Background The use of biological drugs has been linked with the paradoxical development of systemic and organ specific autoimmune processes.
Objectives To describe the features of biologics-induced autoimmune renal abnormalities (AIRA) through a systematic review and the analysis of 707 adult patients with inflammatory rheumatic disease (IRD) followed-up in a third level center of Rheumatology.
Methods Using PubMed a systematic review was carried out according to PRISMA guidelines and included the following Mesh terms: “Arthritis, Rheumatoid” OR “Arthritis, Psoriatic” OR “Spondylitis, Ankylosing” AND “infliximab” OR “TNFR-Fc fusion protein” OR “golimumab” OR “adalimumab” OR “certolizumab pegol” OR “rituximab” OR “tocilizumab” OR “abatacept” AND “Glomerulonephritis” OR “Nephrotic Syndrome” OR “Nephrosis, Lipoid”. Last Medline was performed on the 31/08/2013.
A retrospective analysis of 707 adult patients with IRD, of which 427 Rheumatoid Arthritis (RA), 168 Ankylosing Spondylitis (AS) and 112 Psoriatic Arthritis (PsA), treated with biologics between 2004 and 2013, was performed. All patients have been prospectively followed-up and have had blood tests and urine analysis at least three times per year. The aim was to identify those patients that developed biologics-induced AIRA.

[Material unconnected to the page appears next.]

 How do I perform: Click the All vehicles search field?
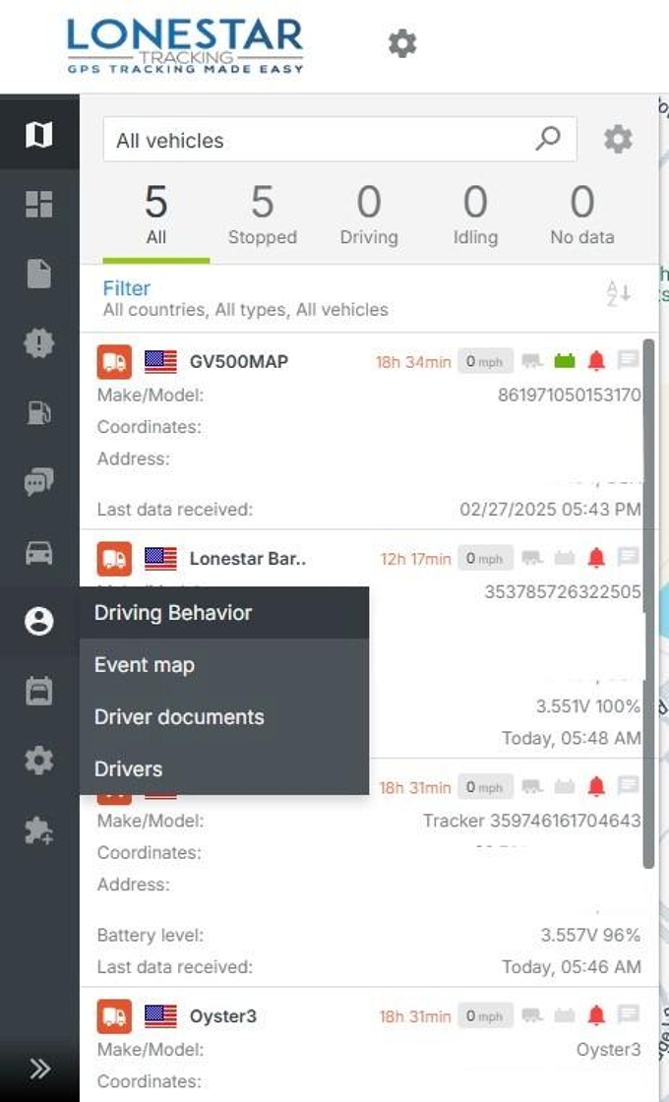[340, 140]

According to clinical manifestations and kidney histology the cases identified by systematic review and cohort analysis were classified as: A) Glomerulonephritis associated with systemic vasculitis (GNSV), B) glomerulonephritis in lupus-like syndrome (GNLS), C) other autoimmune renal disorders (OARD).
Results The literature search identified 1687 articles from which 22 were considered relevant for the present study for a total of 28 case reports. The retrospective cohort analysis retrieved 3 cases. Data have been pooled.
Twenty-three patients identified were on biologics treatment because RA, 4 had AS and 4 had PsA. TNF-alpha blockers were responsible for AIRA in all identified cases: 17 etanercept, 9 adalimumab and 7 infliximab. AIRA usually appeared within 12 months since the beginning of anti-TNF-alpha therapy, but 8 cases were diagnosed later. The 31 cases identified were classified as: 12 with OARD (5 membranous GN, 3 IgA nephropathy, 1 mesangial GN, 1 minimal change GN, 1 necrotizing GN, 1 not biopsied), 11 with GNSV (3 necrotizing-crescentic GN, 2 necrotizing GN, 2 pauci-immune GN, 1 Schönlein-Henoch IgA nephropathy, 3 not biopsied), 8 with GNLS (1 class III, 3 class IV, 4 not biopsied). Age at onset was younger in GNLS (38.9±13.6 years, 7 female) than in OARD (54.7±13.0 years; 6F) and GNSV (48.6±14.5 years, 6F). Better prognosis was associated with GNLS (75% complete and 25% partial resolution) and treatment with corticosteroids and immunosuppressant, whilst worse prognosis was associated with GNSV, OARD and lack of anti-TNF-alpha withdrawal. End stage renal failure was reported in 2 cases with GNSV and 1 with OARD whilst 1 dead was reported in GNSV.
Conclusions Patients with IRD may suffered from biologics-induced AIRA which are apparently associated only with anti-TNF-alpha and although rare they may be life-threatening. If AIRA occur biologics must be discontinued and the patient should be treated according to clinical manifestations and biopsy findings.